(Directions for this task):
Every entry, exactly as given, must be retyped.

□ □ □ □ □

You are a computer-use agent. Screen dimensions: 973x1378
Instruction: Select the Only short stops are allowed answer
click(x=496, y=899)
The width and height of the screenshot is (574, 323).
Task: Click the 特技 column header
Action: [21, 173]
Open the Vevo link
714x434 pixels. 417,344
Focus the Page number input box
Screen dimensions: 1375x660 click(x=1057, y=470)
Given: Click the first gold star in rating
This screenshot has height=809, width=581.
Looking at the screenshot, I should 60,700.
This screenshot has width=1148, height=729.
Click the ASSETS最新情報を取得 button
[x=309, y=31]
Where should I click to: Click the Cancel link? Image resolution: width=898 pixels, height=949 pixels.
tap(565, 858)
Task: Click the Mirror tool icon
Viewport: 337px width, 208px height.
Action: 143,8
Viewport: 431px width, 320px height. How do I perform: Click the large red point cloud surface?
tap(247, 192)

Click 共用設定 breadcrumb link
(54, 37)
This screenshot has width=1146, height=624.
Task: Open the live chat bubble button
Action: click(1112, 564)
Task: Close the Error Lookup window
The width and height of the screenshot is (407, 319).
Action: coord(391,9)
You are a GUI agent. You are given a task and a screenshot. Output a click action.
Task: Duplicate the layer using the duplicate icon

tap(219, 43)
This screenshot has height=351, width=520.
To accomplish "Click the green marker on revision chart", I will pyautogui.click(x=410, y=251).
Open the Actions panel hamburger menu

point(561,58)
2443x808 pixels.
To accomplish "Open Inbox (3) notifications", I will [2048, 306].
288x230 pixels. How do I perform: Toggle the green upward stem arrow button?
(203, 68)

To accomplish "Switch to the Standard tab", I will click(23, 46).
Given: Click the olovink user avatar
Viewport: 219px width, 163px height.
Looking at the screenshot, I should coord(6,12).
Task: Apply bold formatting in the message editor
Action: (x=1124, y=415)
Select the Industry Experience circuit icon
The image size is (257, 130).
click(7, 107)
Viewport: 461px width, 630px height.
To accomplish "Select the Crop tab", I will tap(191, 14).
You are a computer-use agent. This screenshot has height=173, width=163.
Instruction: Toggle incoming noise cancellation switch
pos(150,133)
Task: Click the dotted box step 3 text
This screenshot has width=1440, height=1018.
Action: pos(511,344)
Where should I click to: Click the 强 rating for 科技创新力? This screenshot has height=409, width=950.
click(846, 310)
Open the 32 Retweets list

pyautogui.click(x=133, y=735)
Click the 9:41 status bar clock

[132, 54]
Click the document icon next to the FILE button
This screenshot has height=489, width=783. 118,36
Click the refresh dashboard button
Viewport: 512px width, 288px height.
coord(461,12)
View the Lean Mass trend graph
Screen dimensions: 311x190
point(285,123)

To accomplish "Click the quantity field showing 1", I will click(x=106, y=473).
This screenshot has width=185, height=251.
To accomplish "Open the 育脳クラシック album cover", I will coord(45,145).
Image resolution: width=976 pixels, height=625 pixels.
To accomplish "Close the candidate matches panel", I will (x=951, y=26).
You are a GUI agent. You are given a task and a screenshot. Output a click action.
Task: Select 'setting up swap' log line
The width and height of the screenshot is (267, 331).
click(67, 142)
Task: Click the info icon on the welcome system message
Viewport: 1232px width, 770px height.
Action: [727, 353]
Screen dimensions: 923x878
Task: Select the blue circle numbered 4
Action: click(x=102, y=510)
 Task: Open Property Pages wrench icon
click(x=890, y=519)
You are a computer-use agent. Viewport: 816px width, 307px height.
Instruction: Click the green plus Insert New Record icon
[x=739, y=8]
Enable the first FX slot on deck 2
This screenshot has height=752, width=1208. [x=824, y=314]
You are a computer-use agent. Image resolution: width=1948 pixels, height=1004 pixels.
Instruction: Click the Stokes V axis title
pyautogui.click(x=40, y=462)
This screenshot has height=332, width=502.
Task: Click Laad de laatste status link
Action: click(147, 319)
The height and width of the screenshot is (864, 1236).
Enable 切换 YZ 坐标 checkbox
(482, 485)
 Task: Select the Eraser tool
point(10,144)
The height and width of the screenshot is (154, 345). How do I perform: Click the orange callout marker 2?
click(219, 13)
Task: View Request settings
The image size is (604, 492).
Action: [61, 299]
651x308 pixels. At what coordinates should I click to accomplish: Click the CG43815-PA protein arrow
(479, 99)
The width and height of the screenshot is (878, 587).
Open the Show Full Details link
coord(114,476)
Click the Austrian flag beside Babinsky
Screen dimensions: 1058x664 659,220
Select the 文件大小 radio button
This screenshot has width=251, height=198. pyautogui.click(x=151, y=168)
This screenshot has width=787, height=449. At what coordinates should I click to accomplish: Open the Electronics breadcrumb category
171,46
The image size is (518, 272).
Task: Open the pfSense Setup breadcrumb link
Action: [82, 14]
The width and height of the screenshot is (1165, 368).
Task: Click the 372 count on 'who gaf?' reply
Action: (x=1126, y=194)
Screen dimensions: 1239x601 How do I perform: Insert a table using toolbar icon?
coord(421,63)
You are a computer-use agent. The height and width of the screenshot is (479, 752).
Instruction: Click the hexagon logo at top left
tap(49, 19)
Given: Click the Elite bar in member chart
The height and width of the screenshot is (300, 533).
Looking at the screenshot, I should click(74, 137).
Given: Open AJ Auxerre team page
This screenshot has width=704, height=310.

□ □ □ □ □

(Problem solution):
You are a computer-use agent. Screen dimensions: 973x1378
Instruction: Select the Only short stops are allowed answer
click(x=496, y=899)
The width and height of the screenshot is (574, 323).
Task: Click the 特技 column header
Action: [21, 173]
Open the Vevo link
714x434 pixels. 417,344
Focus the Page number input box
Screen dimensions: 1375x660 click(x=1057, y=470)
Given: Click the first gold star in rating
This screenshot has height=809, width=581.
Looking at the screenshot, I should 60,700.
This screenshot has width=1148, height=729.
Click the ASSETS最新情報を取得 button
[x=309, y=31]
Where should I click to: Click the Cancel link? Image resolution: width=898 pixels, height=949 pixels.
tap(565, 858)
Task: Click the Mirror tool icon
Viewport: 337px width, 208px height.
Action: 143,8
Viewport: 431px width, 320px height. How do I perform: Click the large red point cloud surface?
tap(247, 192)

Click 共用設定 breadcrumb link
(54, 37)
This screenshot has width=1146, height=624.
Task: Open the live chat bubble button
Action: click(1112, 564)
Task: Close the Error Lookup window
The width and height of the screenshot is (407, 319).
Action: coord(391,9)
You are a GUI agent. You are given a task and a screenshot. Output a click action.
Task: Duplicate the layer using the duplicate icon

tap(219, 43)
This screenshot has height=351, width=520.
To accomplish "Click the green marker on revision chart", I will pyautogui.click(x=410, y=251).
Open the Actions panel hamburger menu

point(561,58)
2443x808 pixels.
To accomplish "Open Inbox (3) notifications", I will [2048, 306].
288x230 pixels. How do I perform: Toggle the green upward stem arrow button?
(203, 68)

To accomplish "Switch to the Standard tab", I will click(23, 46).
Given: Click the olovink user avatar
Viewport: 219px width, 163px height.
Looking at the screenshot, I should coord(6,12).
Task: Apply bold formatting in the message editor
Action: (x=1124, y=415)
Select the Industry Experience circuit icon
The image size is (257, 130).
click(7, 107)
Viewport: 461px width, 630px height.
To accomplish "Select the Crop tab", I will tap(191, 14).
You are a computer-use agent. This screenshot has height=173, width=163.
Instruction: Toggle incoming noise cancellation switch
pos(150,133)
Task: Click the dotted box step 3 text
This screenshot has width=1440, height=1018.
Action: pos(511,344)
Where should I click to: Click the 强 rating for 科技创新力? This screenshot has height=409, width=950.
click(846, 310)
Open the 32 Retweets list

pyautogui.click(x=133, y=735)
Click the 9:41 status bar clock

[132, 54]
Click the document icon next to the FILE button
This screenshot has height=489, width=783. 118,36
Click the refresh dashboard button
Viewport: 512px width, 288px height.
coord(461,12)
View the Lean Mass trend graph
Screen dimensions: 311x190
point(285,123)

To accomplish "Click the quantity field showing 1", I will click(x=106, y=473).
This screenshot has width=185, height=251.
To accomplish "Open the 育脳クラシック album cover", I will coord(45,145).
Image resolution: width=976 pixels, height=625 pixels.
To accomplish "Close the candidate matches panel", I will (x=951, y=26).
You are a GUI agent. You are given a task and a screenshot. Output a click action.
Task: Select 'setting up swap' log line
The width and height of the screenshot is (267, 331).
click(67, 142)
Task: Click the info icon on the welcome system message
Viewport: 1232px width, 770px height.
Action: [727, 353]
Screen dimensions: 923x878
Task: Select the blue circle numbered 4
Action: click(x=102, y=510)
 Task: Open Property Pages wrench icon
click(x=890, y=519)
You are a computer-use agent. Viewport: 816px width, 307px height.
Instruction: Click the green plus Insert New Record icon
[x=739, y=8]
Enable the first FX slot on deck 2
This screenshot has height=752, width=1208. [x=824, y=314]
You are a computer-use agent. Image resolution: width=1948 pixels, height=1004 pixels.
Instruction: Click the Stokes V axis title
pyautogui.click(x=40, y=462)
This screenshot has height=332, width=502.
Task: Click Laad de laatste status link
Action: click(147, 319)
The height and width of the screenshot is (864, 1236).
Enable 切换 YZ 坐标 checkbox
(482, 485)
 Task: Select the Eraser tool
point(10,144)
The height and width of the screenshot is (154, 345). How do I perform: Click the orange callout marker 2?
click(219, 13)
Task: View Request settings
The image size is (604, 492).
Action: [61, 299]
651x308 pixels. At what coordinates should I click to accomplish: Click the CG43815-PA protein arrow
(479, 99)
The width and height of the screenshot is (878, 587).
Open the Show Full Details link
coord(114,476)
Click the Austrian flag beside Babinsky
Screen dimensions: 1058x664 659,220
Select the 文件大小 radio button
This screenshot has width=251, height=198. pyautogui.click(x=151, y=168)
This screenshot has width=787, height=449. At what coordinates should I click to accomplish: Open the Electronics breadcrumb category
171,46
The image size is (518, 272).
Task: Open the pfSense Setup breadcrumb link
Action: [82, 14]
The width and height of the screenshot is (1165, 368).
Task: Click the 372 count on 'who gaf?' reply
Action: (x=1126, y=194)
Screen dimensions: 1239x601 How do I perform: Insert a table using toolbar icon?
coord(421,63)
You are a computer-use agent. The height and width of the screenshot is (479, 752).
Instruction: Click the hexagon logo at top left
tap(49, 19)
Given: Click the Elite bar in member chart
The height and width of the screenshot is (300, 533).
Looking at the screenshot, I should click(74, 137).
Given: Open AJ Auxerre team page
This screenshot has width=704, height=310.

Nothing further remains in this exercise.